By now it is cliché to observe that the advancements in equality for the lesbian, gay, bisexual, and transgender (LGBT) community in the past decade or so have been simply astounding. The victories have indeed been incredible, manifested not just in the securing of formal legal equality in some legislative and regulatory bodies but also dramatic shifts in public opinion and major wins in courts and administrative agencies (and, most recently, in President Obama’s announcement of a forthcoming executive order banning workplace discrimination against LGBT employees of federal contractors). This is something to celebrate.

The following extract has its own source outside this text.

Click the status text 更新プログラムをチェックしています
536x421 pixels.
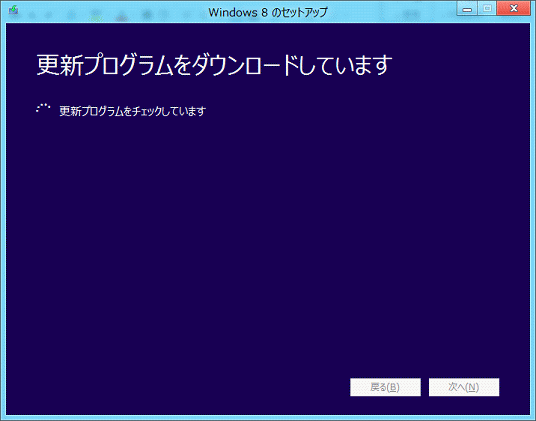pos(133,111)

But the fight is far from over, and complacency is not an option. The triumphs of the past few years have created a sense of inevitability that can serve as a useful advocacy tool but that may also blind us to the challenges that remain ahead.

Some things—like marriage for same-sex couples—really are inevitable (and I am proud to be the lead counsel in the ACLU of Florida’s case challenging Florida’s ban on recognizing marriages of same-sex couples); but marriage equality is only inevitable because countless people have been working for decades (and are continuing to work) to make it so. While the marriage equality movement will hopefully be sliding into home plate in one of the next two Supreme Court terms, there remains a long, hard road ahead on other issues.

For example, many people are still shocked to hear that most states have no laws explicitly prohibiting employers from firing someone simply for being gay or transgender. While litigation will have a role to play in that fight as well, the real heavy lifting will have to be done in state legislatures (and not a single southern state has a non-discrimination law barring discrimination against LGBT people). Despite supermajority support for employment protections for LGBT people, legislatures are fertile ground for the harmful stereotypes and misinformation about LGBT people that continue to exist, thanks in substantial part to the harmful and misguided work of anti-LGBT groups.

Perhaps nowhere will these battles be fought harder than in the South, and for the same reasons, the South is where the need for these protections is likely the most acute. Southerners stand awestruck at the progress being made elsewhere, like with California’s incredible new statutory protections for transgender students. Such a law in Mississippi is unthinkable and will continue to be so until the work is done to educate and mobilize the public.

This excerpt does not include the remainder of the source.